# Overview
contains simple queries to verify the statistics of the synthetic dataset generated


In [None]:
import duckdb
import pandas as pd
import matplotlib.pyplot as plt
# Connect to your DuckDB database
dbpath = "/Users/omid/PycharmProjects/benchmarker_omid/_output/data/varchars_grp_size_zipf=1.0_nrows=20.0M_uniques=1000000_len=32/varchars-grp-size-1000000.db"
con = duckdb.connect(dbpath)

# Load your table
table_name = "varchars"

## Basic statistics
Number of rows and columns
Unique cardinality of each column
Min, Max, Avg length of each column 

In [None]:
num_rows = con.execute(f"SELECT COUNT(*) FROM {table_name}").fetchone()[0]
num_columns = len(con.execute(f"PRAGMA table_info('{table_name}')").fetchall())

print(f"Number of rows: {num_rows}")
print(f"Number of columns: {num_columns}\n")

columns = con.execute(f"PRAGMA table_info('{table_name}')").df()['name'].tolist()

col_stats = []

for col in columns:
    query = f"""
    SELECT 
        COUNT(DISTINCT {col}) AS unique_count,
        AVG(LENGTH({col})) AS avg_length,
        MIN(LENGTH({col})) AS min_length,
        MAX(LENGTH({col})) AS max_length
    FROM {table_name}
    WHERE {col} IS NOT NULL
    """
    result = con.execute(query).fetchdf()
    result.insert(0, "column", col)
    col_stats.append(result)

import pandas as pd
stats_df = pd.concat(col_stats, ignore_index=True)

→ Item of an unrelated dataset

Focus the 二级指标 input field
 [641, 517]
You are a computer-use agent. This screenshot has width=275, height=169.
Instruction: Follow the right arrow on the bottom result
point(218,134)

print("Column Statistics:\n", stats_df, "\n")

## Frequency distribution
Plots the top k most frequent values. 
It shows the distribution of values within the dataset

In [None]:
top_k = 10000

# Get all column names
columns = con.execute(f"PRAGMA table_info('{table_name}')").fetchdf()["name"].tolist()

# Loop over each column
for col in columns:
    print(f"Processing column: {col}")
    
    query = f"""
        SELECT {col},COUNT(*) AS freq
        FROM {table_name}
        WHERE {col} IS NOT NULL
        GROUP BY {col}
        ORDER BY freq DESC
        LIMIT {top_k}
    """

    freq_df = con.execute(query).fetchdf()

    if freq_df.empty:
        print(f"  Skipping column '{col}' (no non-null values)")
        continue

    # Plot rank-frequency curve
    plt.figure(figsize=(10, 4))
    plt.plot(range(1, len(freq_df) + 1), freq_df['freq'])
    plt.yscale('log')  # Helps with skewed frequencies
    plt.title(f"Top {top_k} Value Frequencies in '{col}'")
    plt.xlabel("Rank (1 = Most Frequent)")
    plt.ylabel("Frequency (log scale)")
    plt.tight_layout()
    plt.show()
    
    print(freq_df.head(100))
    freq_df
    

## Unique values within each column
Double checking that each column contain unique strings not available in other columns

In [None]:
columns = con.execute(f"PRAGMA table_info('{table_name}')").fetchdf()["name"].tolist()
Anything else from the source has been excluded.